◆ Reading passage

────────

ST: If you look at UT, and I think that's a really good example, and agree with the market urbanism that we could drive down prices by building more. If we provide more supply to meet the demand, prices will go down. And that's like a fundamental tenet of economics I think that we agree on. But I think if you take that though, and you look at the land values, that the thing that is actually driving [prices] -- When you talk to developers they'll say “I have to build at this level of intensity because that's what the land values demand, if I’m gonna pay this much for this land, here's what I gotta do.” If you do that just around UT and say here's how many new units we need every year, let's build double that, at some point you will reach a saturation point and then what is the land worth?
MU: Well the land is probably worth more. Like right now, the land values around the central Austin area are probably being constrained because the zoning doesn't allow a lot of development on them. So I'm in agreement with you that if you if you deregulate those areas the land values will go up.
ST: Actually I'm saying the opposite though. Not completely the opposite. But I'm saying that, right now you look at Austin and the land values are really, really high. They're really high. The buildings on them are not worth all that much in comparison. I mean the value is in the land. They're pretty deregulated now. I mean, in a lot of places, you can build a lot of intensity. It's a long drawn out process, and you've got to have Wall Street backing, and you've got to have a lot of money, and you've got to hire a team of people to get you through the bureaucracy. But you can get stuff built there, right?
MU: It depends on what parts Austin. I mean there are literally parts of Austin around campus that are zoned for single family residential.
ST: That's true. True.
MU: So yeah, I think those land values are certainly being constrained. But I guess I don't really see the point in obsessing over land values, or I don't really see why it's what larger point about development you're trying to make.

────────

◆ To do
**A.** Please reproduce the Austin land-value conversation word for word, starting with "ST: Actually I'm" and going on through "That's true. True.".
**B.** In the Austin land-value conversation, why does MU think land values around central Austin are probably being constrained? Answer in one to three sentences.

────────

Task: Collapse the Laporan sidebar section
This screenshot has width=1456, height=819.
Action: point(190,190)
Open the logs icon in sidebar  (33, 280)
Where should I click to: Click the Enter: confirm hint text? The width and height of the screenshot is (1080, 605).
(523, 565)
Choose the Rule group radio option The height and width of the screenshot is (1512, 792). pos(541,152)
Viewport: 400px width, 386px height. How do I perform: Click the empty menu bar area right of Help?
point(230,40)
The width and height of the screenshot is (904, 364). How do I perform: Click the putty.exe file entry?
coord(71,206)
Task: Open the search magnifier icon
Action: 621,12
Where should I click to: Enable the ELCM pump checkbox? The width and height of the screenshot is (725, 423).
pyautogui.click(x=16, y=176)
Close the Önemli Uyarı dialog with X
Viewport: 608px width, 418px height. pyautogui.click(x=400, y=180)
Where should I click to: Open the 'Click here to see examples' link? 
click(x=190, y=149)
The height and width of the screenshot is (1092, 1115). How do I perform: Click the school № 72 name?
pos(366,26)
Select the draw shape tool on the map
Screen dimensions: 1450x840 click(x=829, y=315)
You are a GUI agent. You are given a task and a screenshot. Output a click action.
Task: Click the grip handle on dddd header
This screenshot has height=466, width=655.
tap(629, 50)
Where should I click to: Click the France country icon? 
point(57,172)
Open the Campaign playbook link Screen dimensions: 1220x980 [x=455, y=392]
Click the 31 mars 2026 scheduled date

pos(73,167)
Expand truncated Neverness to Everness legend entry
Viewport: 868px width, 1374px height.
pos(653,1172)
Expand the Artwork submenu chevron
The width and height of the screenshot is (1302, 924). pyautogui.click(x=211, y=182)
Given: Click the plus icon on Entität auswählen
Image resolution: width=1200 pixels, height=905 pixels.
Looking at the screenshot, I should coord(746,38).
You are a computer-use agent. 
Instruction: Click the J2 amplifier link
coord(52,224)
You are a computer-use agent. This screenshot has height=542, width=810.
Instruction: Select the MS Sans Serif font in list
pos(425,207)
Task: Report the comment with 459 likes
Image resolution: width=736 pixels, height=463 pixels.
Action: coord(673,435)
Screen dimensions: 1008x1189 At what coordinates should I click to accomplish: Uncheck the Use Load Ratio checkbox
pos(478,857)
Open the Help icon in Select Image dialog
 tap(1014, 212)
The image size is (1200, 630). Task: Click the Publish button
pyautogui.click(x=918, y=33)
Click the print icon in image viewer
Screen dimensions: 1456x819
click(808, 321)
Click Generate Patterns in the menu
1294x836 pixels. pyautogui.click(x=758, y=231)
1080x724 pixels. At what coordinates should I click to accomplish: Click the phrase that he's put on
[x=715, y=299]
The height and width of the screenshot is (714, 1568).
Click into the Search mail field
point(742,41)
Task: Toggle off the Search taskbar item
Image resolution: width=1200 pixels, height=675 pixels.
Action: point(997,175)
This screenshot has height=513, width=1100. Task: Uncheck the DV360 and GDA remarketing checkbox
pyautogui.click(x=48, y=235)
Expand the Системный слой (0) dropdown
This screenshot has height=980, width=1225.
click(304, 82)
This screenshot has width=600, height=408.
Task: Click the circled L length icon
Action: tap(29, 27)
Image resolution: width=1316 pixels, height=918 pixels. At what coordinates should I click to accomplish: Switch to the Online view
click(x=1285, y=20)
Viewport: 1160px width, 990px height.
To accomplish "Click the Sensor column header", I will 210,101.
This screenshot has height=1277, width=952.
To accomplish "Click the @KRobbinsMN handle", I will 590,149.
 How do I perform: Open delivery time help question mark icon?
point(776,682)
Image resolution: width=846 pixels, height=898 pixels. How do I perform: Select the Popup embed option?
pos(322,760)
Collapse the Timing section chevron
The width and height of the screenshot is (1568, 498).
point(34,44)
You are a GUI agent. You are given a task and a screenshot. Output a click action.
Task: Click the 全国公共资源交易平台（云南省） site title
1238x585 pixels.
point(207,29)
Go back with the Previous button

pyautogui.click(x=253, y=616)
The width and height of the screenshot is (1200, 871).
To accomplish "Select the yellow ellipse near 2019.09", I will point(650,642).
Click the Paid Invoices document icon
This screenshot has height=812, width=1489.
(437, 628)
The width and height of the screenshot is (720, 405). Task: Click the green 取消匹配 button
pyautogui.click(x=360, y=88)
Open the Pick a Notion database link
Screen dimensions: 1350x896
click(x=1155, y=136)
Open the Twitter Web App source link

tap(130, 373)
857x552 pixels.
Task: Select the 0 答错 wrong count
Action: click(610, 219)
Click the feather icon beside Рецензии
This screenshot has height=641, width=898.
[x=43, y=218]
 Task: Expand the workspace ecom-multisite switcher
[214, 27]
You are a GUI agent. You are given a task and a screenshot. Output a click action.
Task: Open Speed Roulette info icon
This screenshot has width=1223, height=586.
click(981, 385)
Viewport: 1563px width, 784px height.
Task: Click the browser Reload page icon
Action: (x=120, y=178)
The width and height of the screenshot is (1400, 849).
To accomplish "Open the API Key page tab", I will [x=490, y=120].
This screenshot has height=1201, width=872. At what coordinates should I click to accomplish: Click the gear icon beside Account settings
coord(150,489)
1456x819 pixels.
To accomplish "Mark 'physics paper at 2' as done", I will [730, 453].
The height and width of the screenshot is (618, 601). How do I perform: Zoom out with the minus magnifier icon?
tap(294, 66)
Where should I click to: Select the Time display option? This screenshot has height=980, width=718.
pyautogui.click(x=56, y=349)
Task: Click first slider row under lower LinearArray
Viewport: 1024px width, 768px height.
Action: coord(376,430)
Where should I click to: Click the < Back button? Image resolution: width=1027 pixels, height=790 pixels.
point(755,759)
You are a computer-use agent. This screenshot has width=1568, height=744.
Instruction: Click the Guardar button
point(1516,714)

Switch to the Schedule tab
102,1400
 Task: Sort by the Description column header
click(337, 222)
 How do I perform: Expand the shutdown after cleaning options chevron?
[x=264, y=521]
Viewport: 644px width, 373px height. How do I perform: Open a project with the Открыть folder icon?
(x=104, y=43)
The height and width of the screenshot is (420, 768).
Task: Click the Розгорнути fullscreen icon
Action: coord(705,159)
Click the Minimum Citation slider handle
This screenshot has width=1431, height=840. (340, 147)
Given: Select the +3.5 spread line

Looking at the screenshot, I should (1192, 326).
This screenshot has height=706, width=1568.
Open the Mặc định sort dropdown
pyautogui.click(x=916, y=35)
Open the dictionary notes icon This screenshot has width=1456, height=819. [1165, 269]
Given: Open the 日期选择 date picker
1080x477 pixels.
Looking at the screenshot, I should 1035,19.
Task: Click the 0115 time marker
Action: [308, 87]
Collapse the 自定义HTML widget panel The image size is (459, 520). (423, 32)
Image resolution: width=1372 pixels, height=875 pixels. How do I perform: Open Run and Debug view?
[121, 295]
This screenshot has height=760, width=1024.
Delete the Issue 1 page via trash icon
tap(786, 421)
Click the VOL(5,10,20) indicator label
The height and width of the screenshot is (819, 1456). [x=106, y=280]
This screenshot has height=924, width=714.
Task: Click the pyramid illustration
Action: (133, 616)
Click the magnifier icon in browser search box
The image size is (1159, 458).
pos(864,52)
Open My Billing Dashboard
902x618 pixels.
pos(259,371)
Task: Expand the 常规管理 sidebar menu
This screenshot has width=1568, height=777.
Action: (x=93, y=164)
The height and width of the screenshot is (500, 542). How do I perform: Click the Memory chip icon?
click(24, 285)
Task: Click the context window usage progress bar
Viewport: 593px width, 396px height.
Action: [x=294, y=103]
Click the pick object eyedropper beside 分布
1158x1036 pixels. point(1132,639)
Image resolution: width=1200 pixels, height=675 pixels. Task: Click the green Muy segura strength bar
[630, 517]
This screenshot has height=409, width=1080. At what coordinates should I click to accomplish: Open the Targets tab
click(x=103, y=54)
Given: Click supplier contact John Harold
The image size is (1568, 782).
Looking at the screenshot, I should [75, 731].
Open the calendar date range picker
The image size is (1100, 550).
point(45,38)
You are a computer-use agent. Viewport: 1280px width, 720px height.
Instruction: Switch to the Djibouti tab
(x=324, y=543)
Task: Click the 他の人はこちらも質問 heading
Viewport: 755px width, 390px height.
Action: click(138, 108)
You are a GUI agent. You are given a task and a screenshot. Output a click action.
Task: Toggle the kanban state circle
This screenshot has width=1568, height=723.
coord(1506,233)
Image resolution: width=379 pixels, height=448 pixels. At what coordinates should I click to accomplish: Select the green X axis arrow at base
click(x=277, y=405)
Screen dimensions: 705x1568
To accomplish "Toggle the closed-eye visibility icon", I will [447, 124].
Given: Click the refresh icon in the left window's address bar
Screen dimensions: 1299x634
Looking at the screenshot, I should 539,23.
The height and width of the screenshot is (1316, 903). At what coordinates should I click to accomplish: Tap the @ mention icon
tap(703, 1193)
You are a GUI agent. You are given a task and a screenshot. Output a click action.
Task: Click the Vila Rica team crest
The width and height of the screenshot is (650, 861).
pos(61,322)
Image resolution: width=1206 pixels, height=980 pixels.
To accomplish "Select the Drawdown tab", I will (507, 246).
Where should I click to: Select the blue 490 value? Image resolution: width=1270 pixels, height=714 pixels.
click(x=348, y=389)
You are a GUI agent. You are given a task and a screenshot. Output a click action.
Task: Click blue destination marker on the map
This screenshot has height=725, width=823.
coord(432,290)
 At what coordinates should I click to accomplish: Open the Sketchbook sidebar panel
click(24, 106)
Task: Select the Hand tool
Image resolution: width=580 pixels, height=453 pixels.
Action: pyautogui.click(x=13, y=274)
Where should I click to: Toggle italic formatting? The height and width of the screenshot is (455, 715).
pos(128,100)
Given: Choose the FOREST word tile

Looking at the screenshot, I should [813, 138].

────────

◆ Final results
**A.**
ST: Actually I'm saying the opposite though. Not completely the opposite. But I'm saying that, right now you look at Austin and the land values are really, really high. They're really high. The buildings on them are not worth all that much in comparison. I mean the value is in the land. They're pretty deregulated now. I mean, in a lot of places, you can build a lot of intensity. It's a long drawn out process, and you've got to have Wall Street backing, and you've got to have a lot of money, and you've got to hire a team of people to get you through the bureaucracy. But you can get stuff built there, right?
MU: It depends on what parts Austin. I mean there are literally parts of Austin around campus that are zoned for single family residential.
ST: That's true. True.

**B.** MU thinks those land values are constrained because the zoning doesn't allow much development on the land. Some parts of Austin around campus are even zoned for single-family residential.